** Goal **
Please recast everything in the records below from the line containing "The image size" down to the line containing "pos(1045,715)", both lines included, as a numbered list with blank lines and pictures left out.

** Data for this exercise **
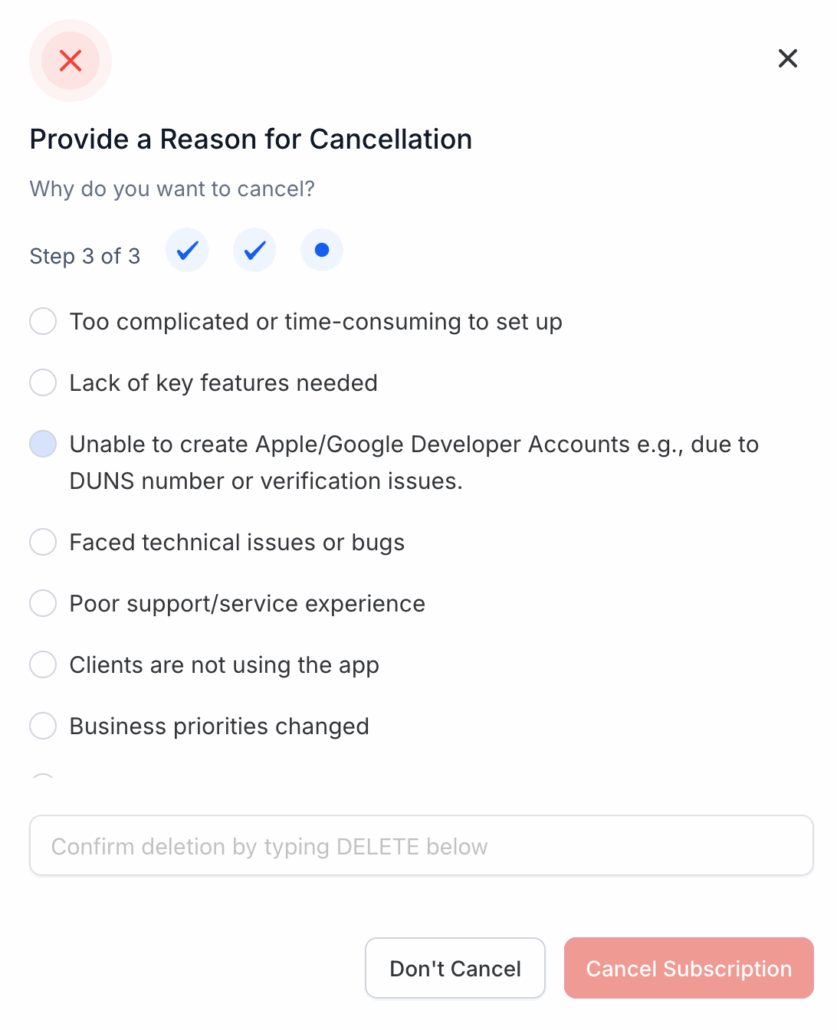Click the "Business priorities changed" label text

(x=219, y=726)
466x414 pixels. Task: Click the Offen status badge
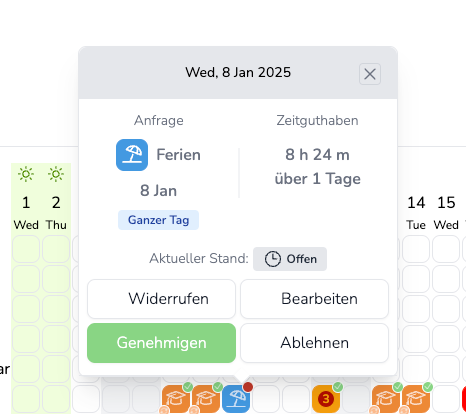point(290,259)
==
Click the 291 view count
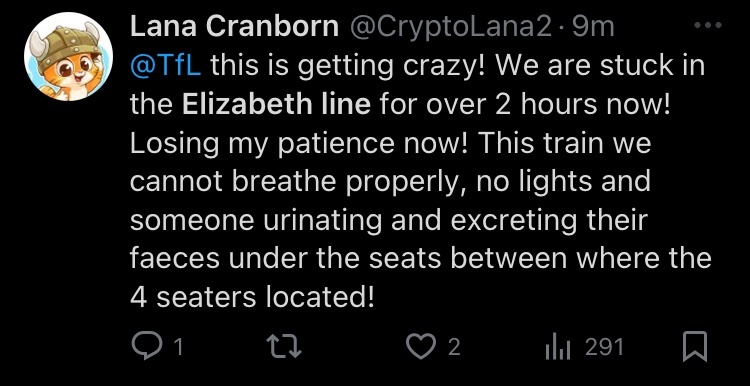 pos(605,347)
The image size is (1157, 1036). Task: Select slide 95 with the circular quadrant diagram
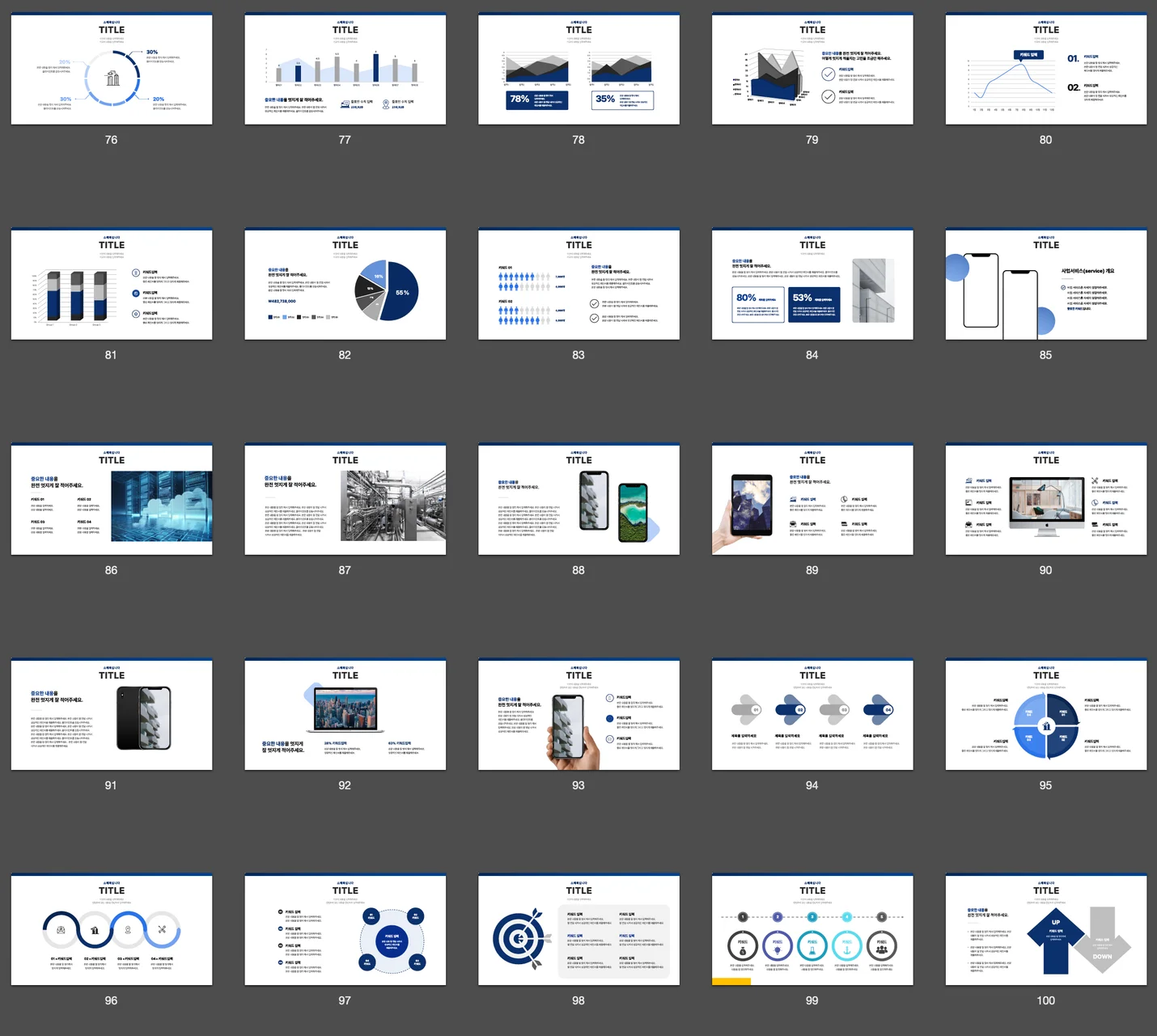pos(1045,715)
---
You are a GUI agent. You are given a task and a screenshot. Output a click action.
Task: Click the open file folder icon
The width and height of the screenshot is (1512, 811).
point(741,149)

** Task answer **
1. The image size is (1157, 1036). Task: Select slide 95 with the circular quadrant diagram
2. pos(1045,715)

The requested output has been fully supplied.